モロコシでは重合したタンニンは最も広く研究されたフラボノイドグループである。前述したように、それらが化学的好奇心のこのような事実を持つ主な理由は、モロコシの食餌価値へのネガテブな影響が観察されるからある。タンニンはタンパク質に強く結合することが良く知られ、その性質は数千年間皮革に変換するために使用されている性質である。高タンニンソルガムの調理される時、タンニンのタンパク質との複合体は十分に顕著にタンパク質の消化性を制限する。このタンニンのタンパク質消化性へのネガテブな影響は70%あるいはそれ以上である。更に、タンニンは微量栄養素と複合体を作り特に2荷金属イオン、鉄や亜鉛、更にモロコシの栄養プロフィールにネガテブに働く。遊離型(他の食品巨大栄養素と複合体は作らない)では、タンニンは直接消化酵素(それ自体はタンパク質)と複合体を作り阻害しモロコシの栄養的プロフィールに影響を与える。しかしながら、これらの効果は強くモロコシ中のタンニン含量によるもので、タイプIII高タンニンモロコシで最もはっきりした影響を与える。
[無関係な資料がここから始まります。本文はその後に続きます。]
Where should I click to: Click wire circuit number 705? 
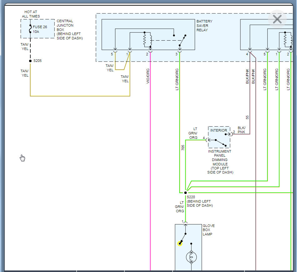coord(183,148)
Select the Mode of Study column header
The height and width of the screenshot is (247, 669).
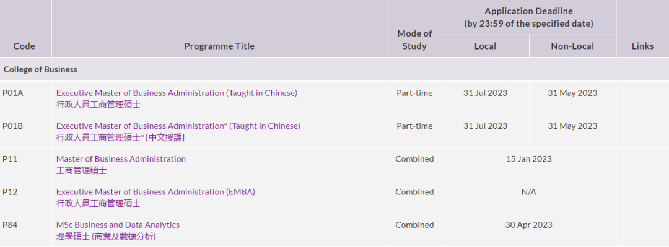414,40
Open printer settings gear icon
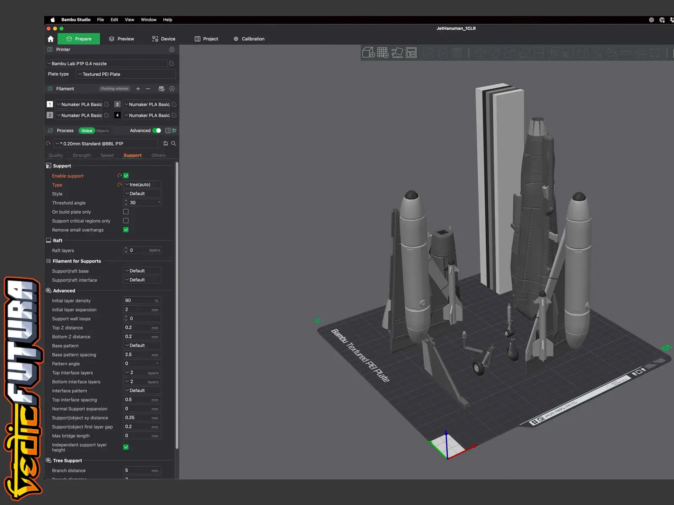This screenshot has height=505, width=674. click(172, 50)
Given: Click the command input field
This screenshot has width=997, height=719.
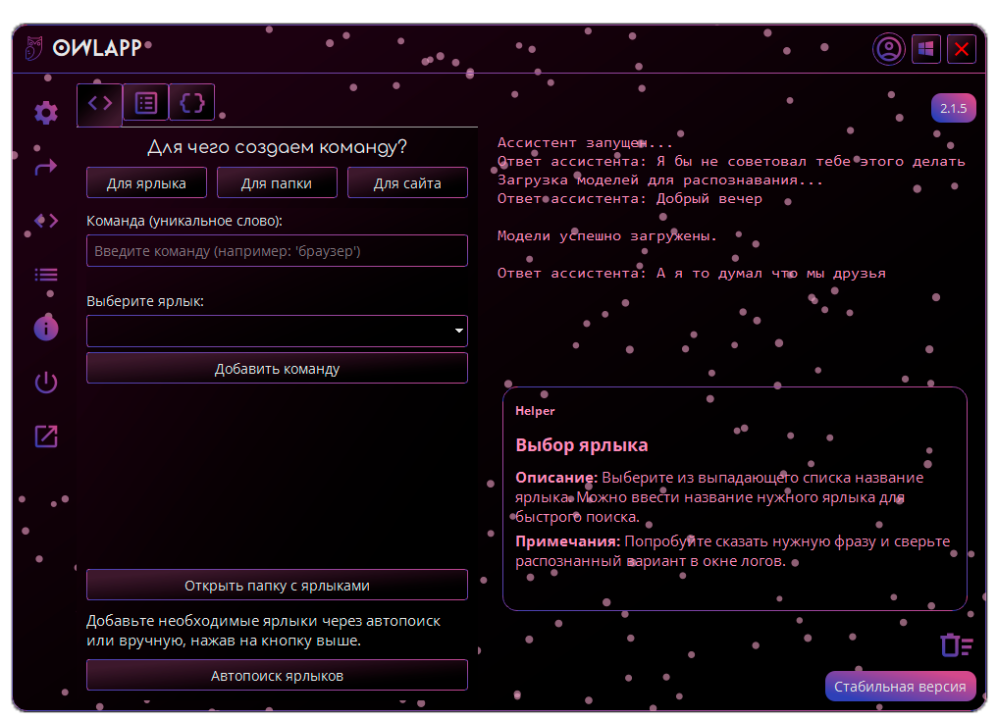Looking at the screenshot, I should coord(277,250).
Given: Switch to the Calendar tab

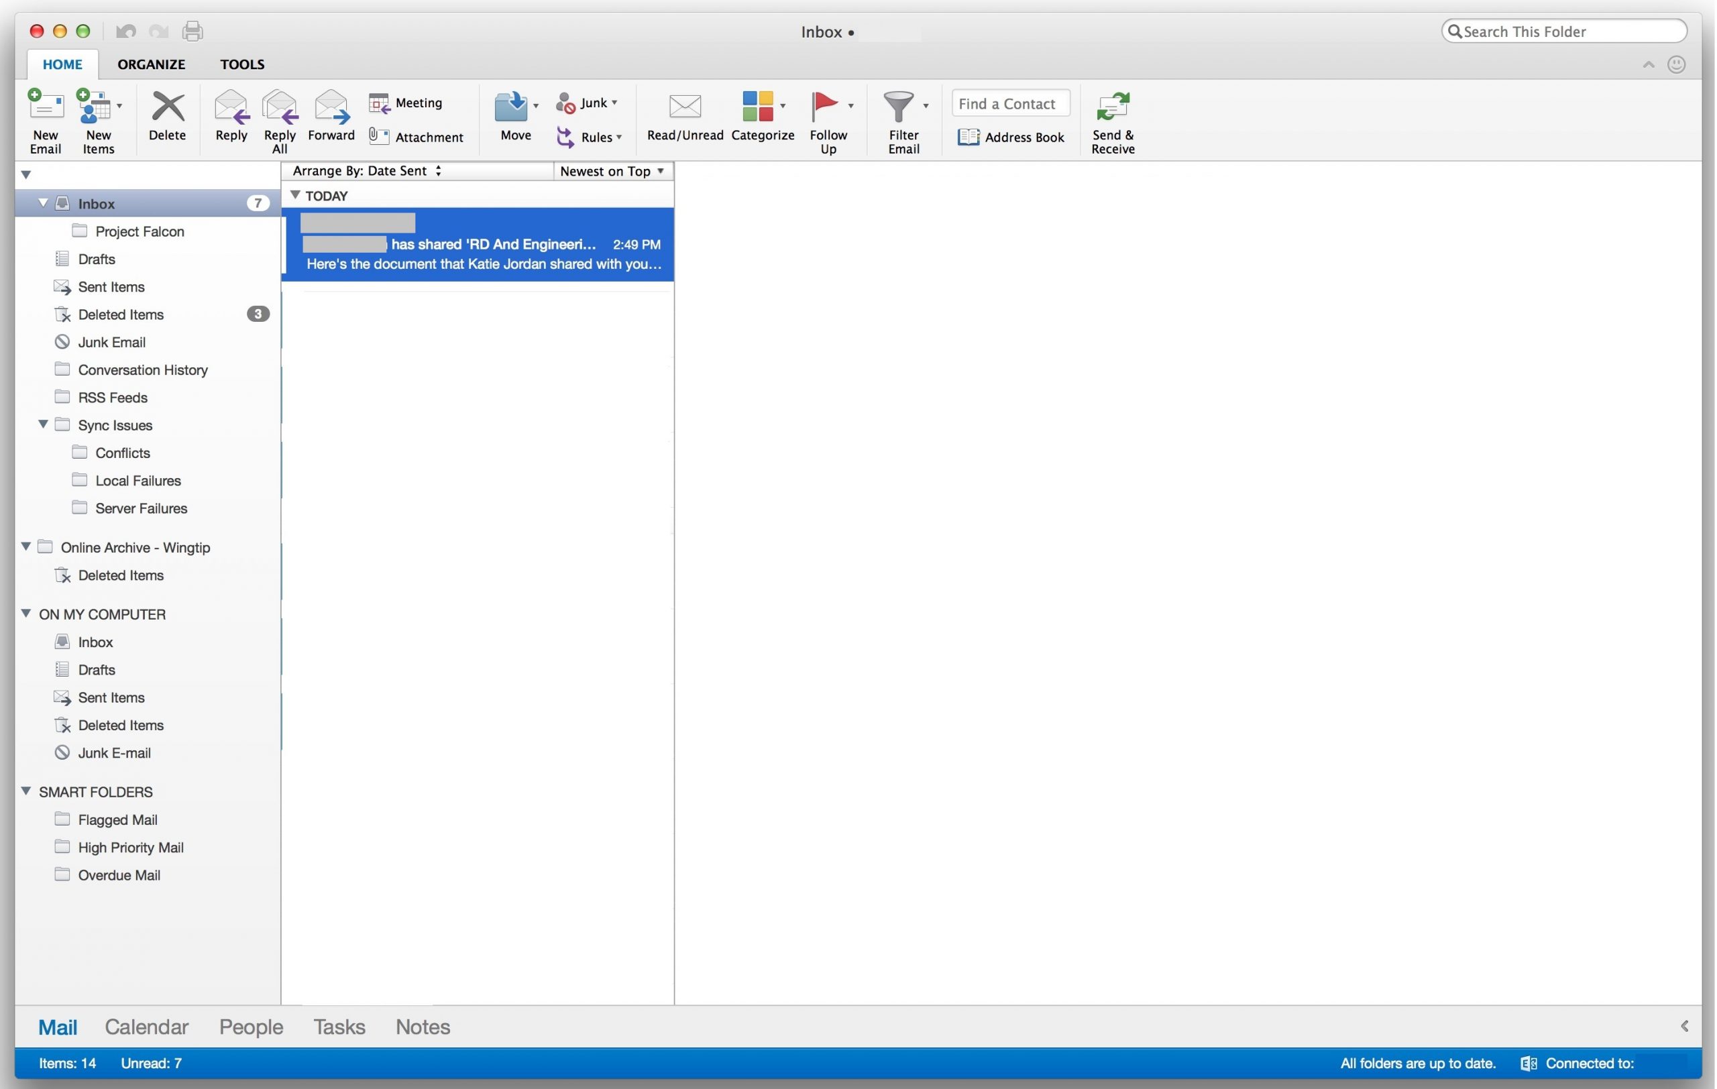Looking at the screenshot, I should (146, 1026).
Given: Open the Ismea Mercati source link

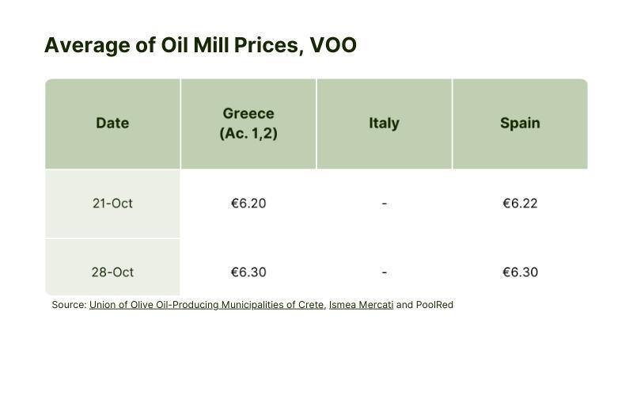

前向きに、タンニンは顕著に成熟中のモロコシ粒の鳥害虫補食を減らすようである。タンニンと非タンニンモロコシが同じ近傍にある時、観察される鳥の好みは非タンニンモロコシに対しドラマチックである。これは明白にタンニンが補食に対して重要な防御作用していることを示している。結論から、鳥補食による圧力が大きな問題である地域(東アフリカ、南アフリカ地域)では、地方で使用するための大部分のモロコシ成長は殆ど常にタンニンタイプである。